С расстояния в сто метров пропеллер уже отчетливо различим. Они видят пилота в темных очках и тени пассажиров. Вертолет сверкает белизной, по бокам от носа до хвоста тянутся золотистые и лазурные полосы, на дверце — лазурный щит с золотой короной и силуэтом их замка.
Феликс хмурится.
— Это же наш флаг! — Поскольку воздух теперь наполняется оглушительным ревом, ему приходится кричать. — Что за...
— Это герцог! — вопит Донателла. — Это el duqa!
Вертолет проносится над их головами и летит дальше к замку, а они в изумлении смотрят друг на друга. Напрочь позабыв о сиренах, дети мчатся посмотреть, где приземлится эта большая птица.
Воскресенье
5
Мерседес
Феликсу все это совершенно не нравится. Он бросает канат, который сворачивал, и ругается.
— Черт подери, Мерседес.
О нет. Только не начинай.
— Я серьезно. Она держит тебя за рабыню.
Она прикусывает губу.
— Извини, — говорит он и с обреченным видом опять берет в руки канат.

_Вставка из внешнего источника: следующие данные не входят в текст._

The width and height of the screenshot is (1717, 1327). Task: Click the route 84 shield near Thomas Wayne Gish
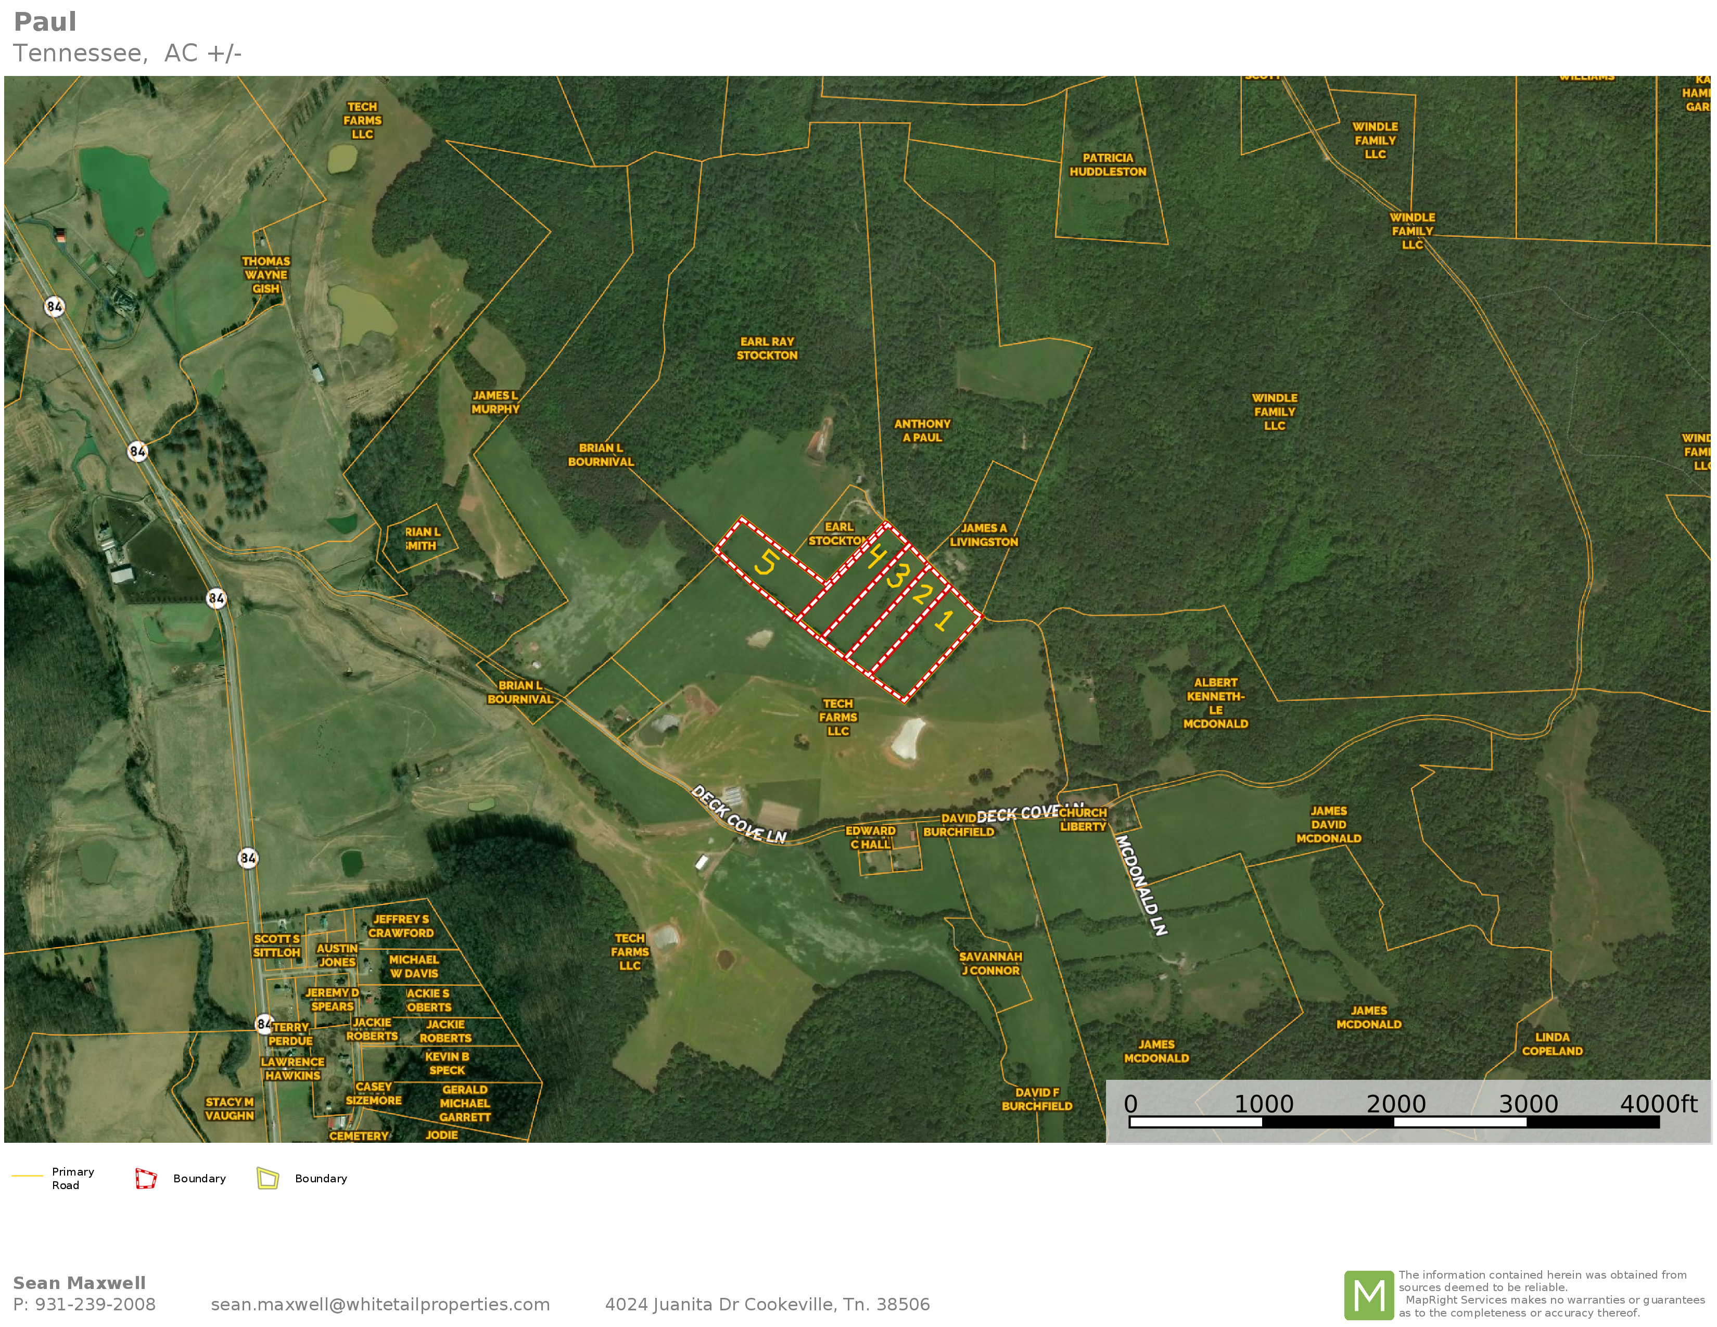[x=54, y=307]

— Все нормально, — отвечает она.
Требования семейства Мид омрачали весь их брак. У него есть полное право время от времени возмущаться.
— Ты все равно должна ей сказать. Даже если она раскричится. Ты ничегошеньки ей не должна.
— Будем надеяться.
Контракт. Тот чертов контракт. Проценты на проценты: груз на всю жизнь.
— Поговори с ней. Я больше не могу так жить.
Она холодно смотрит на него.
— Это угроза?
— Нет. Но это дерьмовая жизнь, Мерседес.
— Я знаю, — отвечает она. — Мне жаль.
Извини, мне жаль. Она постоянно просит прощения. Будто вся ее жизнь превратилась в одно сплошное извинение.
— Есть куча других работ, где людям приходится жить в доме работодателя, — продолжает она, — сам знаешь.
— Знаю, — отвечает он. — И все равно думаю, что это отстой. Я просто хочу, чтобы ты вернулась домой.
— Я тоже хочу, — соглашается Мерседес.
С каждым днем она все больше тоскует по их маленькой спальне. Тоскует по совместным подъемам затемно, утренним делам — сварить кофе, а потом пить его в саду, глядя, как горизонт окрашивается солнечным светом.
«Я скучаю по многому, — думает она. — По всему. Мне хотелось бы иметь детей. Я скучаю… просто по возможности болтать целый день или, наоборот, молчать. По возможности интересоваться его мнением, не назначая предварительных встреч. Хочу делиться мелкими новостями до того, как они сменятся чем-то новым и забудутся прежде, чем мы друг с другом увидимся. Заниматься любовью, когда заблагорассудится. Держаться за руки. Не запирать дверь, когда принимаешь душ. Работать бок о бок и шутить, помогая друг другу преодолеть усталость. Я скучаю по мужу».